Helping business owners with mental health issues, Start Small but Dream Big
Company formation and structure
When starting a business, one thing that you need to consider is the legal structure that you will use at the time of its formation. There are a number of types, and which you choose will depend upon several factors. These are:
- The type of business
- The number of people involved
- The legal and financial responsibility/risk you are willing to take
- Tax implications
- The ongoing reporting and regulatory requirements
In my opinion, this is the order of importance, although you are welcome to disagree!
Types of structure
Although different countries have slightly different names or options, there are a number of formats that are common to most, if not all. These are:
- Sole trader / proprietor
- Limited Company / Corporation
- Limited Liability Company (LLC) or Partnership (LLP)
- Guarantee Company (Non Profit), known as a Co-operative in the USA
In addition, the United States has an option known as an S Corporation. I won’t be covering this, so for more information, please visit the SBA website.
Each of these formats has its advantages and disadvantages, which we will look at now. Please note that this article mainly refers to the UK tax system and, while there are similarities between countries, there are also differences.
Sole Trader / Proprietor
This is the simplest format and is suitable if you are the only owner of the business (having employees doesn’t preclude you from using this structure).
Apart from registering for tax purposes, there are no other reporting registration or reporting requirements other than filing your tax return once a year. Accounts are simple: simply deduct your expenses from your turnover to calculate your profit and, therefore, your income. This is what is taxed.
The downside is that you and the business are considered one entity. The business owner is liable for any debts meaning that their personal assets are at risk should things go wrong. When applying for credit for the business, decisions will be made on your personal credit rating.
A partnership is a legal entity comprised of two or more owners (this could include a limited company as a ‘legal person’). An agreement has to be reached detailing how the ownership, profits and liabilities are split, and what would happen should one partner leave. One partner must be a ‘nominated person’ to take responsibility for ensuring that all tax returns are completed, and records are maintained.
Taxwise and reporting wise, it is fairly simple. In the UK, the partners are classed as self-employed and required to file individual tax returns, with the individuals’ share of the profits classed as their income.
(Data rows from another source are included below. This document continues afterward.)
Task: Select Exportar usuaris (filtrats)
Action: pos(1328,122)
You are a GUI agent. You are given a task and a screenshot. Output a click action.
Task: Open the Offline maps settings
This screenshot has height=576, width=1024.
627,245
All partners are equally responsible for debts or liabilities incurred by the business by any partner. Partners are able to act individually on behalf of the business, meaning that they can incur debt without the knowledge of the other partner(s). However, each partner is responsible for the liability. I have personally seen the problems this can cause. In addition, the nominated person also carries the risk of sanctions should the other partners fail to meet their obligations.
A Limited Company is one that is limited by shares. It can be owned by just one person (a Director), and it is classed as a legal entity, and so separate from its owners.
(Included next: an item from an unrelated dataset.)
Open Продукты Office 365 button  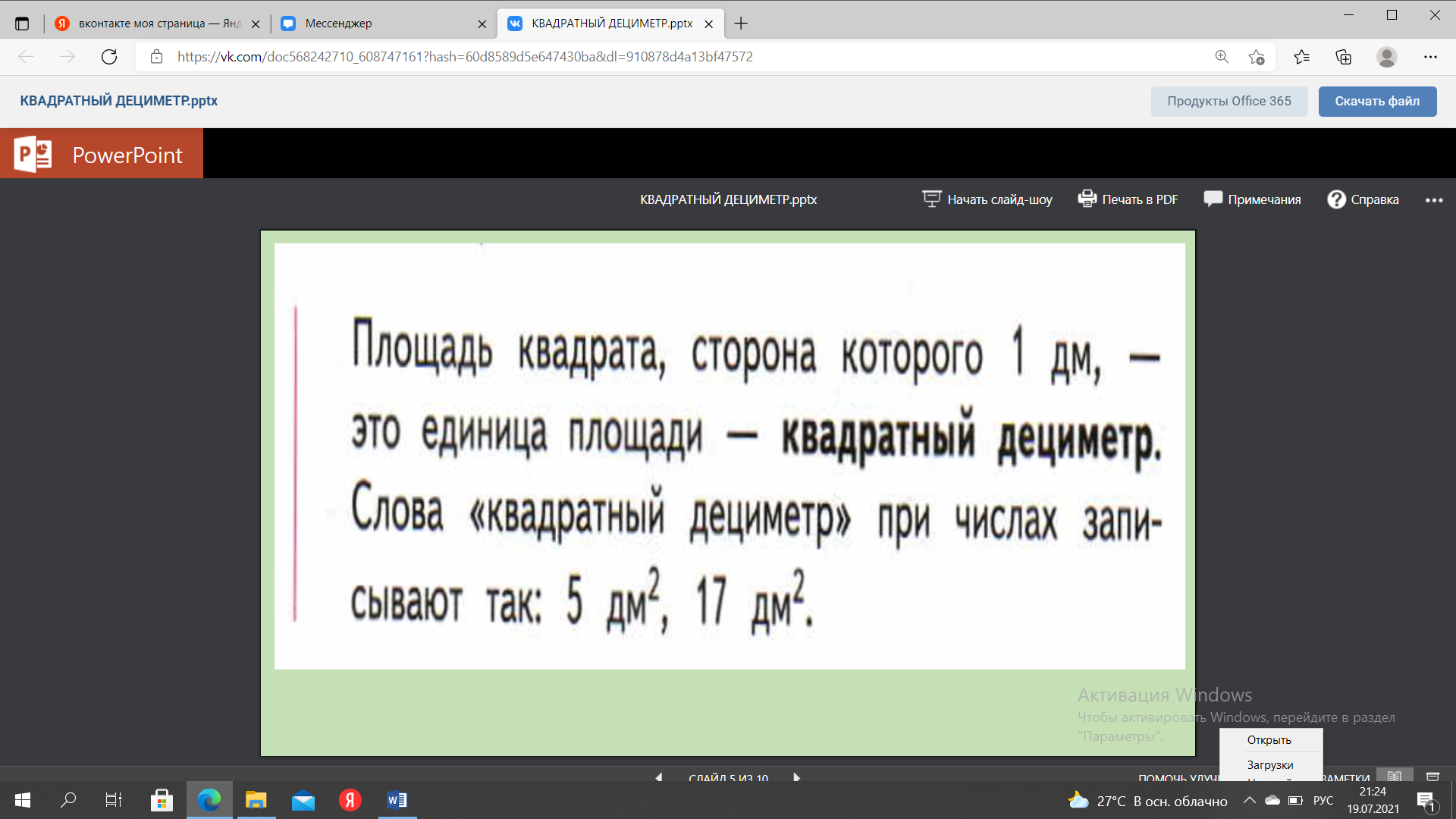1229,101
The legal separation of owner from business means that their liabilities are limited to the amount paid, or unpaid, on their shares, so personal assets are protected. Lenders are likely to look more favourably on a Limited Company, as it is viewed as more professional.
In the UK, the income of Limited Companies is taxed at both company and personal levels. Directors are considered both employer and employees, and so have to pay both employee and employer national insurance contributions themselves.
Companies must also submit Company Accounts and a Confirmation Statement (Annual Return) each year to Companies House, which can be complicated and time consuming.
Limited Liability Company (LLC) or Partnership (LLP)
Many professional services companies opt for a Limited Liability structure. It combines the characteristics of a partnership with the protections of a Limited Company. There must be at least two legal persons listed as partners.
Like a Limited Company, the partners’ liability is limited to their share value. The tax system is fairly simple too, with partners paying tax only on their personal income, rather than on the business’ income as well. This structure may also make it easier to secure finance.
Like a Limited Company, accounts must be filed with Companies’ House on an annual basis.
Guarantee Companies are not-for-profit organisations. Any profits arising are reinvested back into the company, to continue the work towards achieving its aims. This structure is frequently used by sports and social clubs, charities, community groups, student unions, workers’ cooperatives, and social enterprises. Members are classed as guarantors, who pledge to contribute a very small amount should the organisation close with debts. Just like Limited Companies, there must be at least one named director, plus one named guarantor, although these may be the same person.
Liabilities are limited to a nominal amount, and shared among the members. The Limited status may help to secure funding more easily.
Memorandum of Association and Articles of Association must be completed and submitted at the time the organisation is registered. There are also annual reporting requirements, as with the Limited Company and LLP.
As discussed above, the legal structure that you choose for your business will depend upon several factors. Once you have thought about these and made an assessment, you can choose the best format for your business. However, whichever option you choose, it is possible to change it at a later date to reflect your changing needs.